#### [Exercise objective]
Copy exactly, no pictures: every line from the one that contains "This screenshot has" through the end of the entries below.

Saved entries:
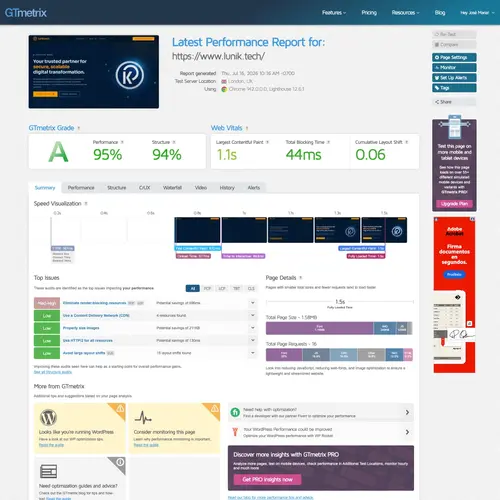Click the optimization guides newspaper icon
Viewport: 500px width, 500px height.
(x=48, y=471)
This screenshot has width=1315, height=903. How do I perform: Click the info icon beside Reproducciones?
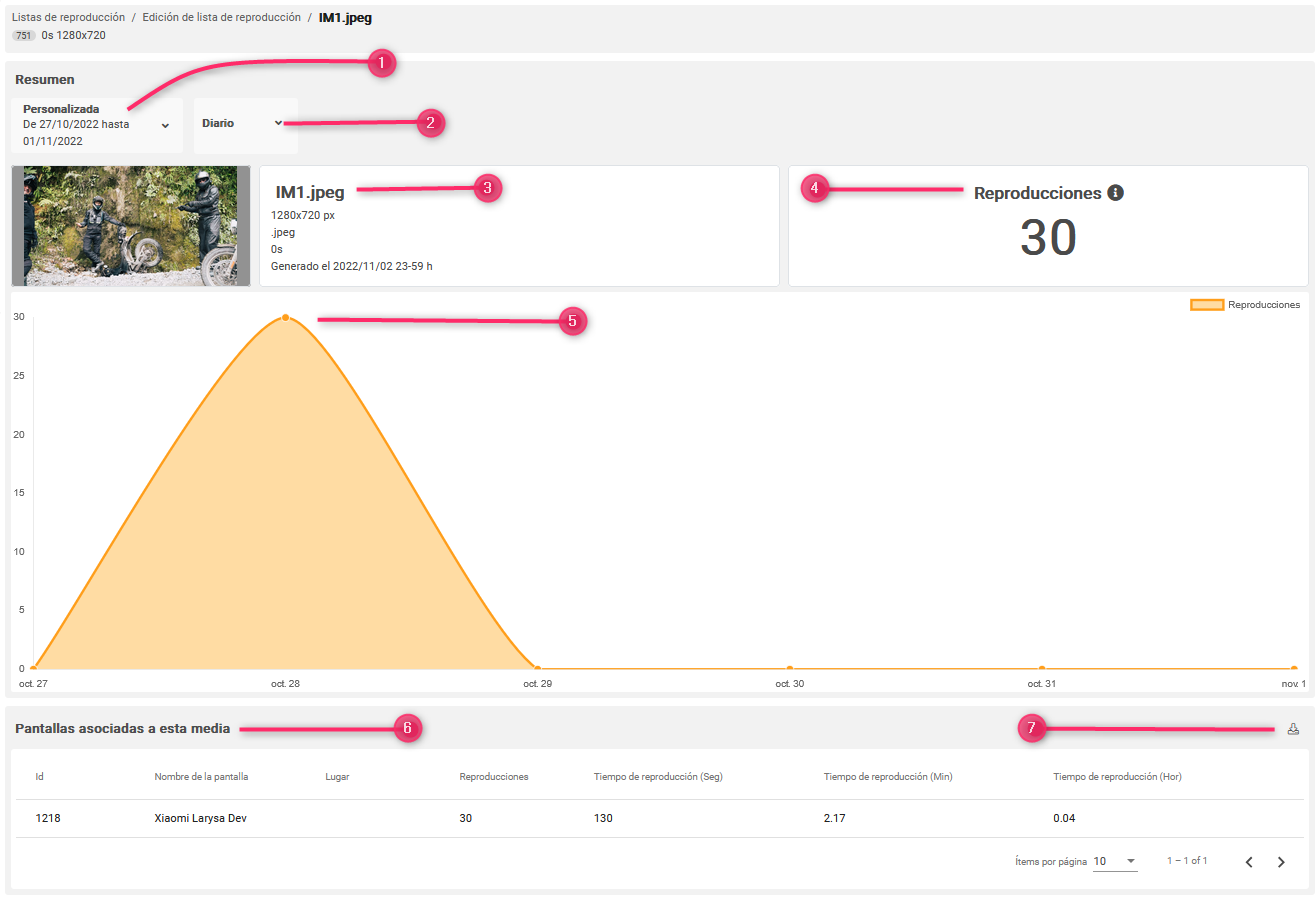tap(1116, 193)
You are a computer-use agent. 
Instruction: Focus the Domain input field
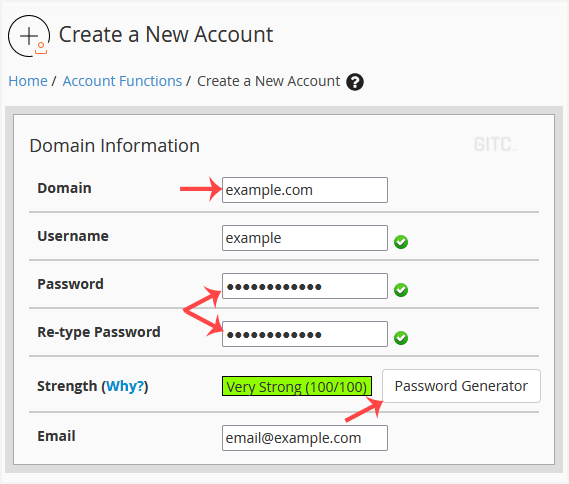(x=305, y=190)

#### [Exercise answer]
This screenshot has width=1315, height=903. How do I perform: Click the info icon beside Reproducciones?
tap(1116, 193)
You are a computer-use agent. 
Instruction: Focus the Domain input field
(x=305, y=190)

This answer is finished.